## Text
◇ ◇ ◇ ◇
"When Ray of Light dropped on Feb. 22, 1998, the world was already used to the idea of Madonna reinventing herself with each album. But even so, the Madonna Ciccone revealed on Ray of Light was a breathtaking departure from everything that had come before. Instead of pushing boundaries and pressing society's buttons with the smirk of a precocious child, the then-39-year-old singer was looking inward -- and for the first time, she was admitting she didn't necessarily like what she saw. For a pop star and songwriter defined by her ferocious confidence, Ray of Light showed us that after conquering the world, Madonna still had doubts.
"I traded fame for love, without a second thought / It all became a silly game, some things cannot be bought,” Madonna intones at the start of the album over an impossibly lonely ambient soundscape. “I got exactly what I asked for / Wanted it so badly / Running, rushing back for more, I suffered fools so gladly / And now I find, I've changed my mind."
While Madonna’s previous studio album kicked off in a similar navel-gazing fashion, Bedtime Stories’ opener “Survival” was all about resilience and perseverance. “Drowned World/Substitute for Love,” however, finds Madonna sounding dispirited and dissatisfied with what she’s become (hey, did you expect a song with TWO depressing titles to be an exuberant dance anthem?). But Madonna being Madonna, that doesn’t translate into self-pity -- instead, it’s a jumping off point for her evolution in both sound and spirit, brilliantly setting up the narrative of the most contemplative album of her career. On Ray of Light, she's reached the top, but she's still empty -- and she's wondering what's next.
Over the course of 13 tracks, Madonna takes us through her journey to self-realization, touching upon Eastern philosophy ("Sky Fits Heaven”), yoga (“Shanti/Ashtangi”), the birth of her first child, Lourdes ("Little Star"), regrets over her past ("Candy Perfume Girl"), and lost love ("The Power of Goodbye"). Of course “Ray of Light” remains one of the most joyous entries in her catalog, but the bulk of Ray of Light is marked by introspection. And significantly, the album’s minimalist closing track, "Mer Girl,” offers no answers or solutions as Madonna confronts mortality and a life haunted by her mother’s death: “I ran and I ran, I was looking for me… I ran and I ran, I’m still running away.” On Ray of Light, the sagacity is Socratic -- Madonna doesn’t have the answers, but she knows it; and that’s what makes this her wisest work to date. (And that maturity wasn’t just lyrical: Thanks to the rigorous vocal training she’d taken to hone her craft for her Golden Globe-winning role in Evita, Madonna's vocal control had never been more nuanced and full-bodied.)
◇ ◇ ◇ ◇
## Goal 1
From the review of Ray of Light, list every song title that appears inside parentheses.
## Goal 2
Render this sentence from the review of Ray of Light in Spanish: "On Ray of Light, she's reached the top, but she's still empty -- and she's wondering what's next."
The lines after the review aren't needed here.

## Data extract
◇ ◇ ◇ ◇
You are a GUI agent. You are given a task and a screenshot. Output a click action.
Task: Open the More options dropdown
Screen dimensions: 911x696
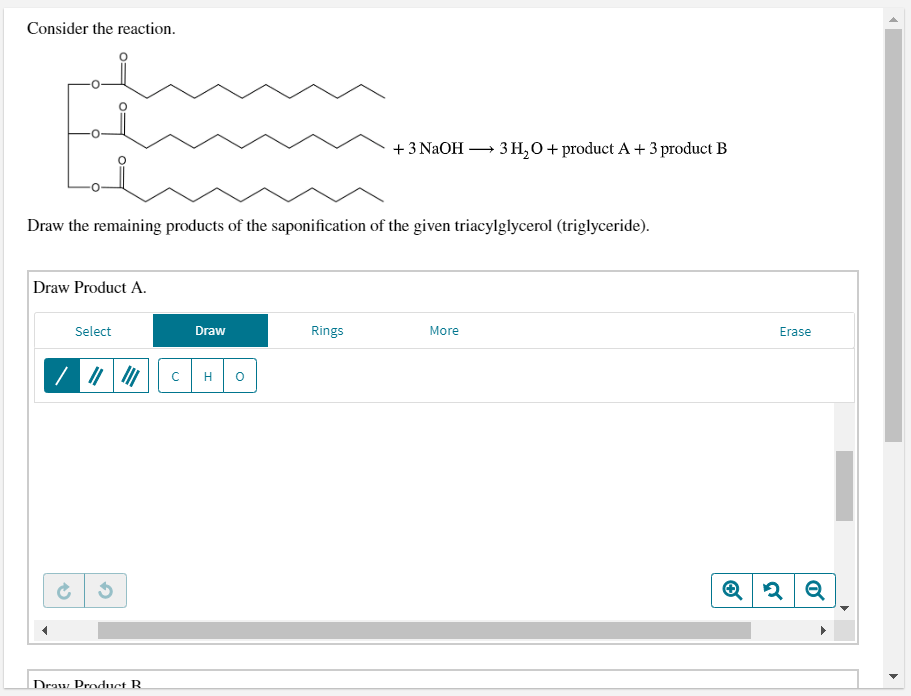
◇ ◇ ◇ ◇
## Correct answer 1
"Sky Fits Heaven"
"Shanti/Ashtangi"
"Little Star"
"Candy Perfume Girl"
"The Power of Goodbye"

## Correct answer 2
En Ray of Light, ha llegado a la cima, pero sigue vacía, y se pregunta qué viene después.